São Paulo, sábado, 26 de fevereiro de 1994
Texto Anterior | Próximo Texto | Índice

Por novas regras

Apesar dos imensos percalços no campo da economia, o Brasil evoluiu muito, nos últimos nove anos, desde a redemocratização, em termos de remoção do que se convencionou chamar de "entulho autoritário". Mas, paradoxalmente, um entulho do gênero, a Consolidação das Leis do Trabalho (CLT), permanece em vigor, apesar de ser legado de um período autoritário anterior ao ciclo militar. De fato, a CLT é do governo Vargas e está inspirada na "Carta del Lavoro" da Itália fascista.
Só por esse aspecto institucional, já seria elogiável a decisão do governo de, na prática, sepultar a CLT com a introdução dos contratos coletivos de trabalho. Na essência, tais contratos significam uma negociação direta entre empregados e empregadores para definir todas as regras da relação capital/trabalho em uma determinada empresa ou segmento da economia. Ao governo só cabe estabelecer um marco legal genérico que lhes dê sustentação e impeça que impere a lei da selva.
Em diversos países desenvolvidos, os contratos coletivos tornaram-se a regra nas relações trabalhistas. Variam apenas as formas. Nos EUA e REino Unido, por exemplo, a negociação se dá em cada empresa. Na Espanha, ocorre por setores de atividade econômica.
O caso da Espanha, aliás, é o que permite melhor comparação com o Brasil. Durante os 40 anos do regime franquista, a legislação trabalhista tinha o viés corporativo que marca a CLT brasileira. Mas logo nos primeiros anos após a redemocratização espanhola, ocorrida em 1977, varreu-se esse tipo de entulho e entronizou-se uma lei moderna.
A introdução dos contratos coletivos no Brasil, que o governo anuncia como passo concomitante à troca de moeda, colocará desafios tanto ao setor empresarial como aos sindicatos de trabalhadores, o que sempre ocorre quando se ensaiam modificações em situações esclerosadas pelo tempo.
Mas o simples fato de que nem um lado nem o outro poderá escudar-se no Estado para proteger interesses ou reivinidicações eventualmente ilegítimas tenderá a criar um senso de responsabilidade que só poderá ser benéfico para ambas as partes -e, por extensão, para o país.

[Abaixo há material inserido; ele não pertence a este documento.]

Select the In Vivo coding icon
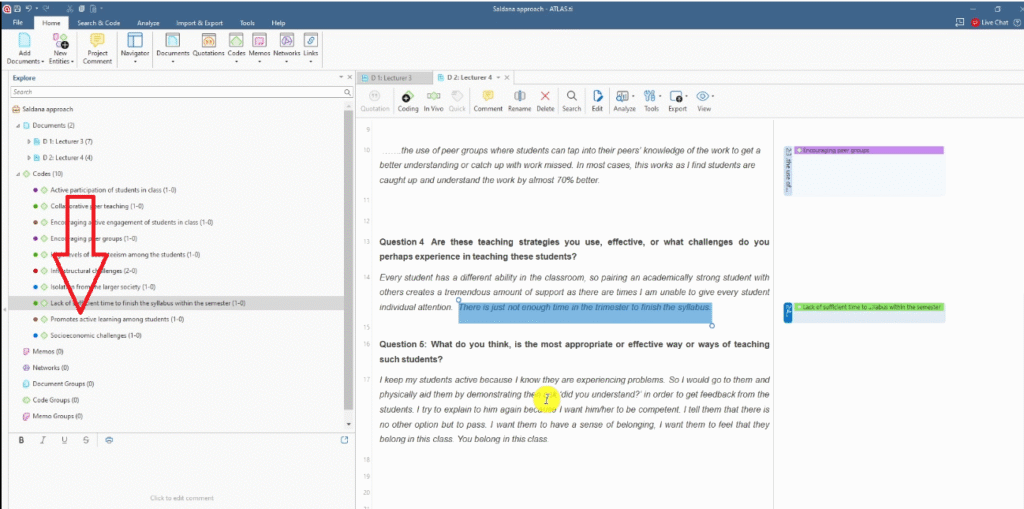Image resolution: width=1024 pixels, height=509 pixels. (433, 97)
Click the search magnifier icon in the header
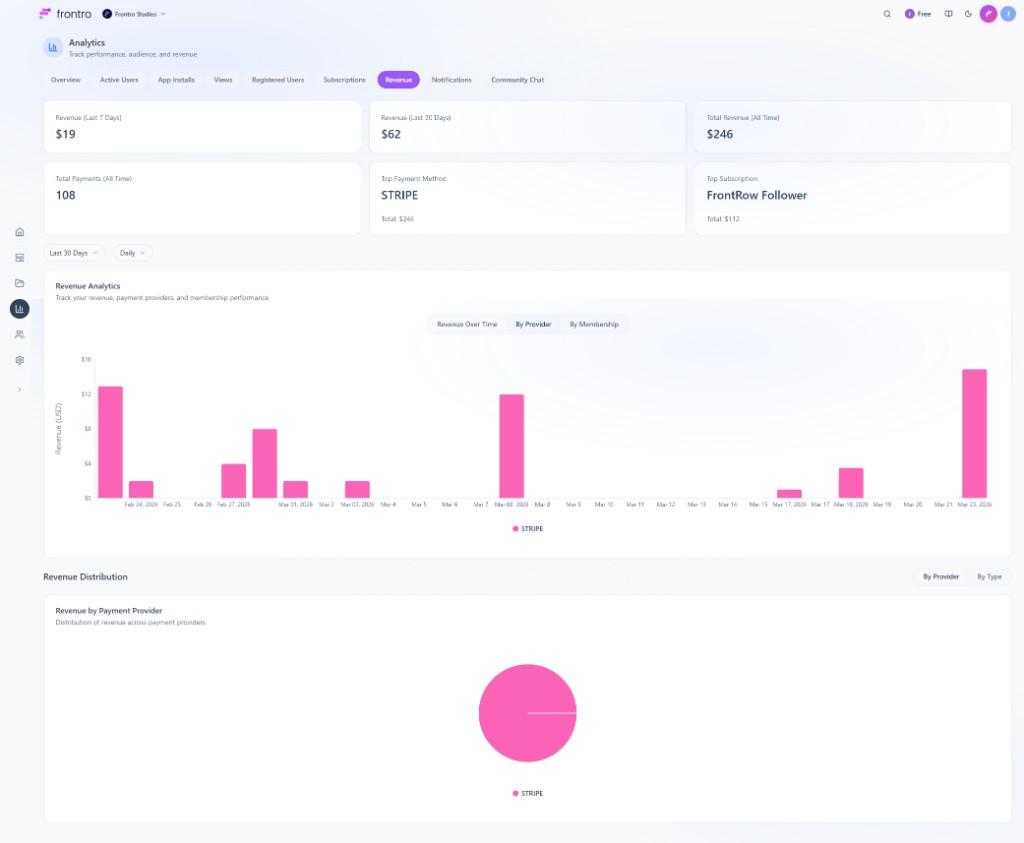Image resolution: width=1024 pixels, height=843 pixels. pyautogui.click(x=887, y=14)
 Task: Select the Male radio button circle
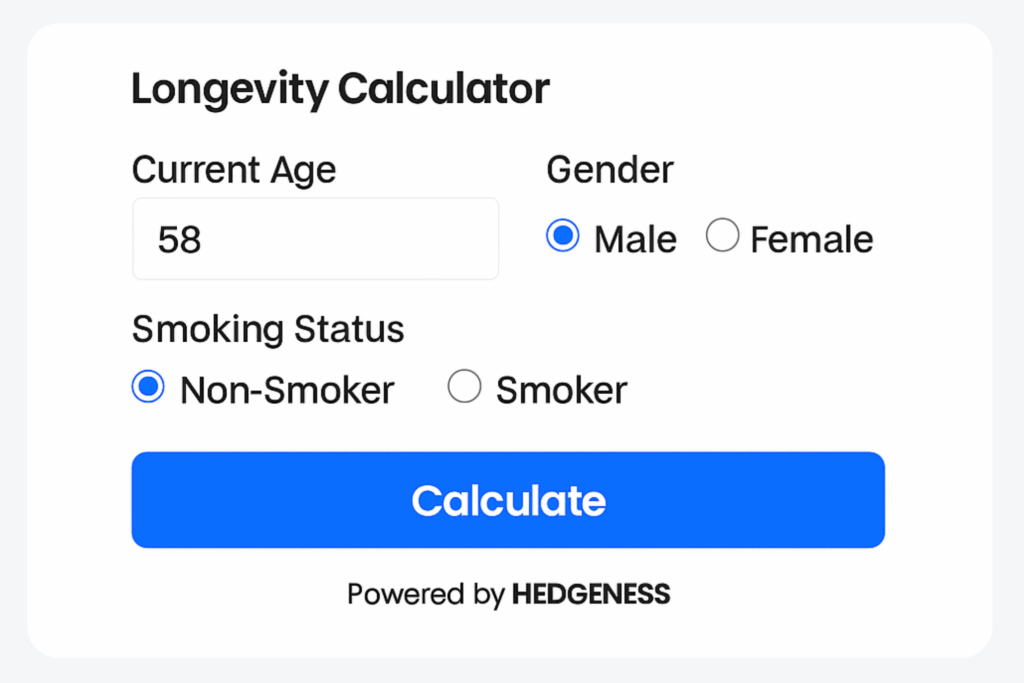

Texto Anterior: Queda passageira
Próximo Texto: A utopia e a rendição
Índice


Clique aqui para deixar comentários e sugestões para o ombudsman.


Copyright Empresa Folha da Manhã S/A. Todos os direitos reservados. É proibida a reprodução do conteúdo desta página em qualquer meio de comunicação, eletrônico ou impresso, sem autorização escrita da Folhapress.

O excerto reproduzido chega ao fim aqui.